The Muscles That Make up the Primary Hip Flexors
- Psoas major
- Rectus femoris
- Psoas minor
Many of the exercises being promoted as “ab exercises” actually work the hip flexors more than the abs. The hip flexors are strong powerful muscles that often overtake the abdominal muscles when performing some variations of abdominal exercises. In order to isolate the abdominals, you need to minimize the involvement of the hip flexors and maximize the contraction of the abdominals.
One example of an ab exercise that actually focuses on the hip flexors includes the full sit-up exercise, especially when the feet are held down. This movement primarily involves the hip flexors and may cause the lower back to arch. This could increase the risk of back pain, particularly if you have weak abdominal muscles. Therefore, the full sit up is not recommended for beginners.
Another example of an ab exercise that works the hip flexors is any leg-raising exercise done in a supine (lying face up) position. Again, this movement works the hip flexors far more than the abs and shouldn’t be done until you have good abdominal strength.
Keep in mind that the best way to isolate the abs is by minimizing the involvement of the hip flexors while doing your ab workout.6
Design an Effective Abdominal Exercise Routine
Now that you have a basic understanding of what the abdominal muscles are and how they work, you can design workouts that actually target these muscles.
- Tips for Designing an Effective Abdominal Exercise Routine
Select 5 to 10 exercises that combine:
- Spinal flexion:
- Ab Crunch on an Exercise Ball
- Long Arm Crunch
- Reverse Crunch
- Basic Crunch
- Captain’s Chair
- Bicycle Crunch
- Seated Oblique Twists with Medicine Ball
- Spinal flexion:
- Back extensions
- Bird dogs
Isometric exercises (such as the plank and the bird dog) that focus on limiting trunk movement are great abdominal exercises.
One more option is the pallof press—an antirotation movement that strengthens the core.
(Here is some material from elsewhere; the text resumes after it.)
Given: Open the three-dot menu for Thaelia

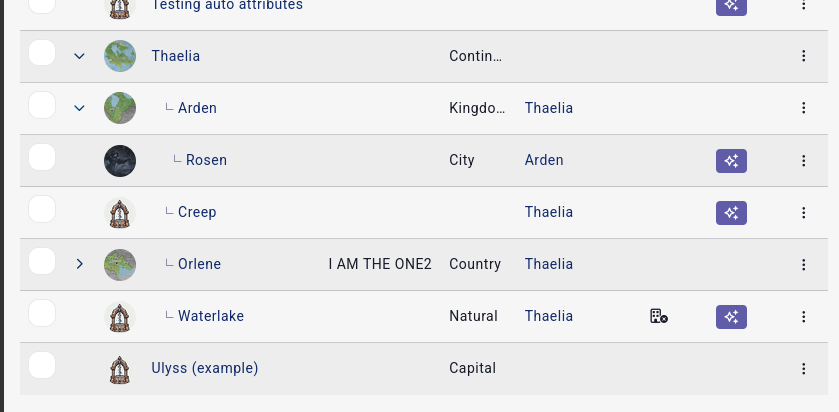Looking at the screenshot, I should (803, 56).
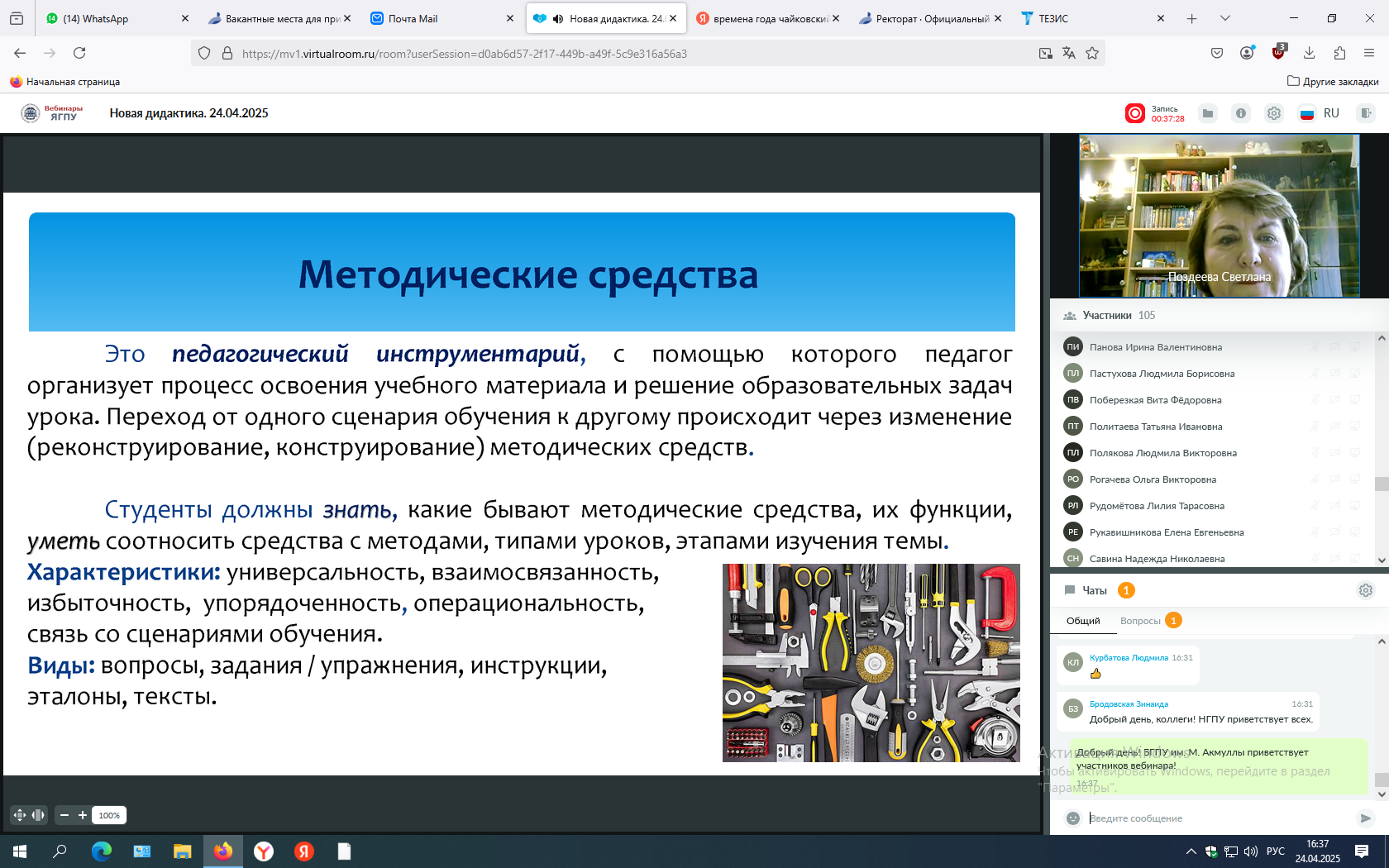Open the emoji picker in chat
This screenshot has height=868, width=1389.
pos(1073,818)
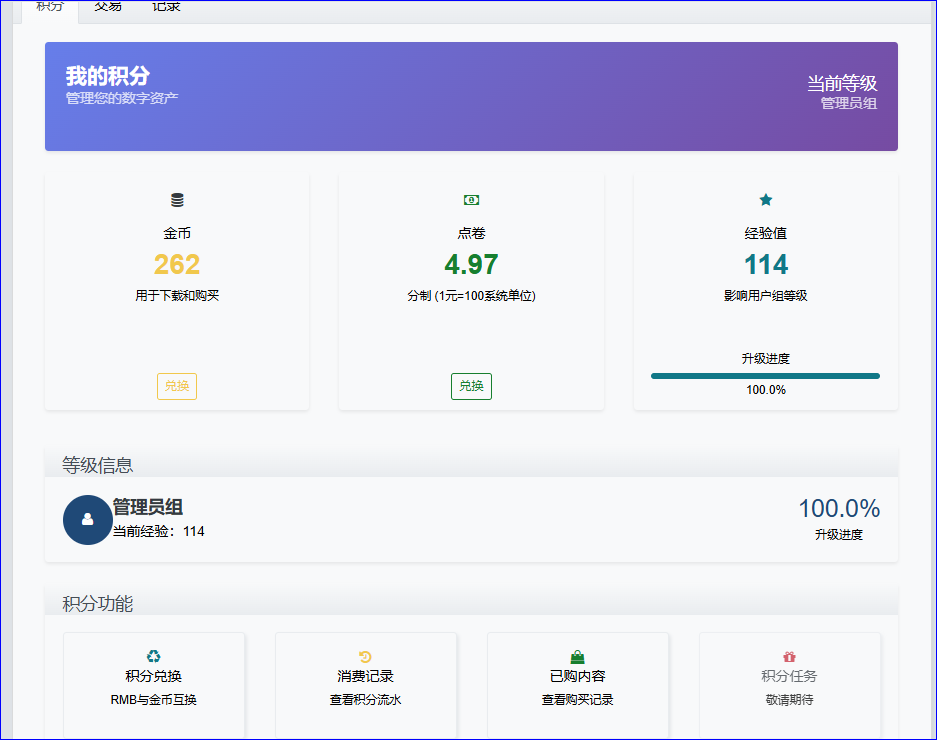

To perform the movement, you’ll use a band or cable that is fixed to a steady surface at torso-height. Stand far enough away from the band so that when you hold the band in front of your sternum, there is tension. When you are facing forward, the band will be affixed on your side. Then simply extend your arms (and the band) fully in front of your chest then bring it back in close to your chest. Resist giving in to the side pull and rotating your torso toward the band’s anchor.
More tips for your ab routine include:
- Perform 10 repetitions of each exercise and move to the next exercise.
- Change your exercise routine every 2 to 3 weeks.
- Maintain good form with each muscle contraction.
- Contract your abs and pull your belly button in toward your spine with each contraction.
- Maintain a slow and controlled movement.
- Support your head when you need to, but don’t pull on your head or pull your chin to your chest.